There are two sets of fireworks, one at 9 pm, for the children, and the second, larger one, at midnight. Our view as better for the first display, and it was possibly the best I've ever seen; the only one that rivalled it was the London display for the Millennium. But it was dwarfed by the one at midnight, which featured colours I had never known were possible to achieve via bits of burning cardboard and gunpowder. The Harbour was awash with boats enjoying the spectacle from an even more close-up perspective, and I half-jokingly asked our host why he didn't have a boat, living on the waterfront as he did. "Oh, I've got three," he said casually. "That cruiser right down below is mine, but I have to keep my yacht moored over across the inlet because the dock here isn't big enough." He wasn't joking, and apparently, I'll be taking a trip on one or both of said boats in the next few weeks. I forgot to ask where the third boat is. Perhaps it's so large it has to stay out on the ocean.
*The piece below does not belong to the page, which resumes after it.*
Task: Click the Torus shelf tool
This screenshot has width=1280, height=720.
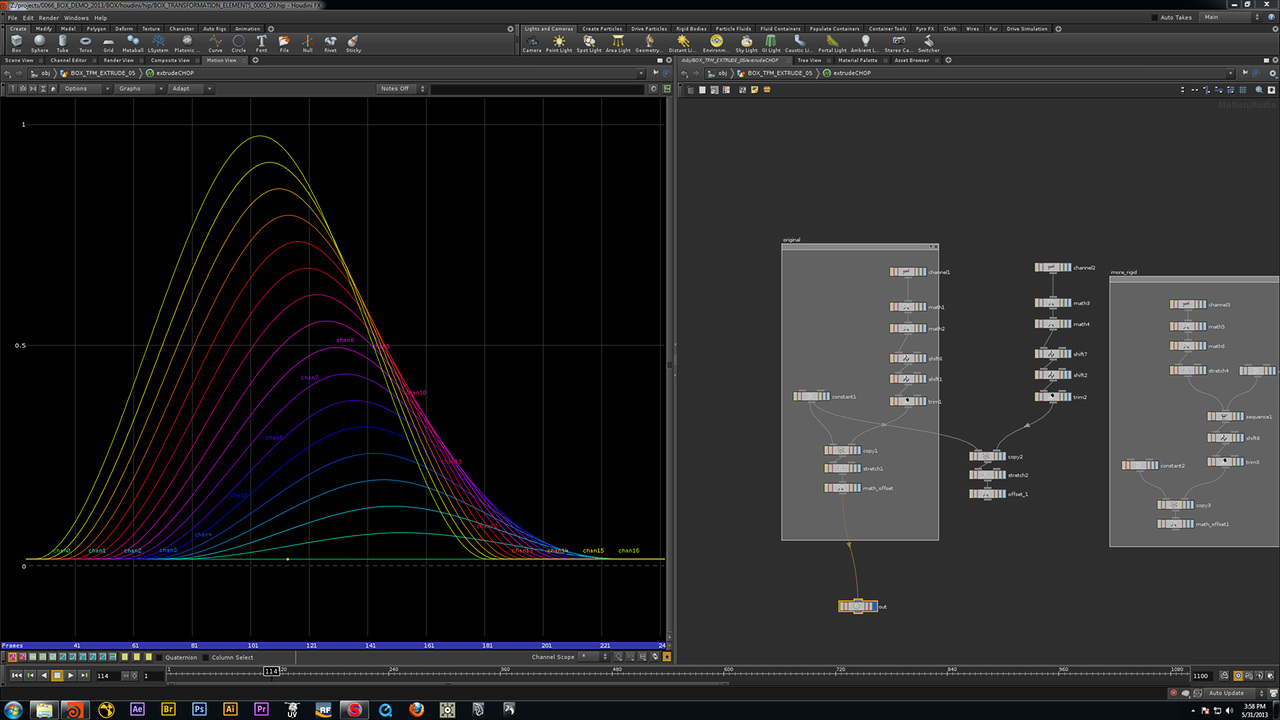Action: 86,43
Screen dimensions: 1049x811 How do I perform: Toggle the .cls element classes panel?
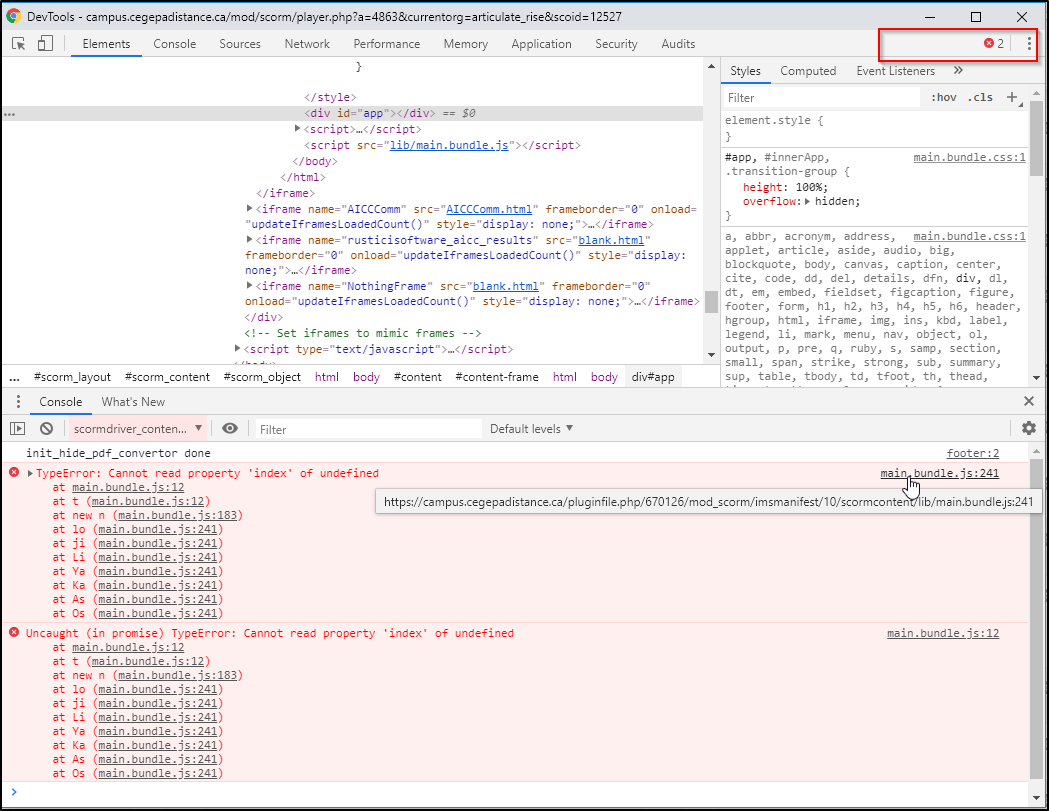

I was up bright and early on New Year's Day for a trip out to Bondi Beach, where even at 9 am it was already so hot that you could barely set foot out into the sunshine for more than a few minutes (unless you were crazy and/or Australian). Then we moved on to Red Leaf, a small, sheltered beach on the Harbour, where we swam for a while before retreating back into the City to while away the rest of the day in some sort of shade as the temperature climbed relentlessly toward 45 degrees (113 American), just shy of an all-time record for Sydney. The weird thing was that the BBC had predicted that temperature a week earlier, when the Australian weather forecasters were claiming it would be no more than 30 or 35 (86-95) and called it dead on. I'd told my Aussie friends about the BBC prediction and they'd literally laughed out loud. "I don't think it's ever been that hot in Sydney," they said (they were wrong; it was, once, in 1939).

By afternoon bush fires had broken out around the state and everyone was waiting for what they call a "change," or, more picturesquely, a "southerly buster," which is a sudden upwelling of wind and cloud from the direction of the Antarctic which can drop temperatures 20-25 (36-45) degrees in less than an hour. All evening the ABC (Australian Broadcasting Company) tracked the progress of the buster across the state, enabling them to predict almost to the minute when it would arrive in Sydney. It was projected to arrive at about 9 pm, and at about 8:45 I drifted off to sleep. All the windows in the apartment were open, in hopes that some random breeze might wander through, and at 9:02 pm I was awakened by what sounded like a freight train and by the clatter of things being blown around the house. I caught a couple of my shirts that had been hanging on the backs of chairs to dry as they very nearly went out the window. By 9:30 the temperature had dropped from 43 (109) to 23 (73), and I ventured outside. The winds were gusting over 110 kph (66 mph) and sheets of plate glass were being blown out of the high rises on Darlinghurst Road, something I only realised when I found myself walking through piles of broken glass while the police, who'd sealed off the street to traffic, casually watched me from across the street without bothering to tell me that I might want to walk another way.

I switched over to Victoria Street, where I was momentarily hit by a blast of wind that stopped me in mid-step, like a cartoon character, one foot suspended in the air as I tried, utterly unsuccessfully, to walk forward, and only just managing to avoid getting blown backward. By midnight the wind had died down, temperatures had stabilised at around 20 (68), and I went to sleep, only to be awakened at dawn by a torrential, tropical-style downpour. That passed, too, and this afternoon I took a long trek around town under sullen, cloudy skies that reminded me of nothing so much as a London summer day. I came here at least partially to get a suntan and to spend lots of time at the beach, and Sydney, the kind of city that is designed for and is best viewed by sunlight, looks a little shabby on an uncharacteristically grey day like this one. But after yesterday's blast-furnace heat (one writer compared it to being sat under a nuclear-powered hair dryer), I can gladly accept a little cloudy coolness. No doubt the sun will be back tomorrow, and we can resume baking.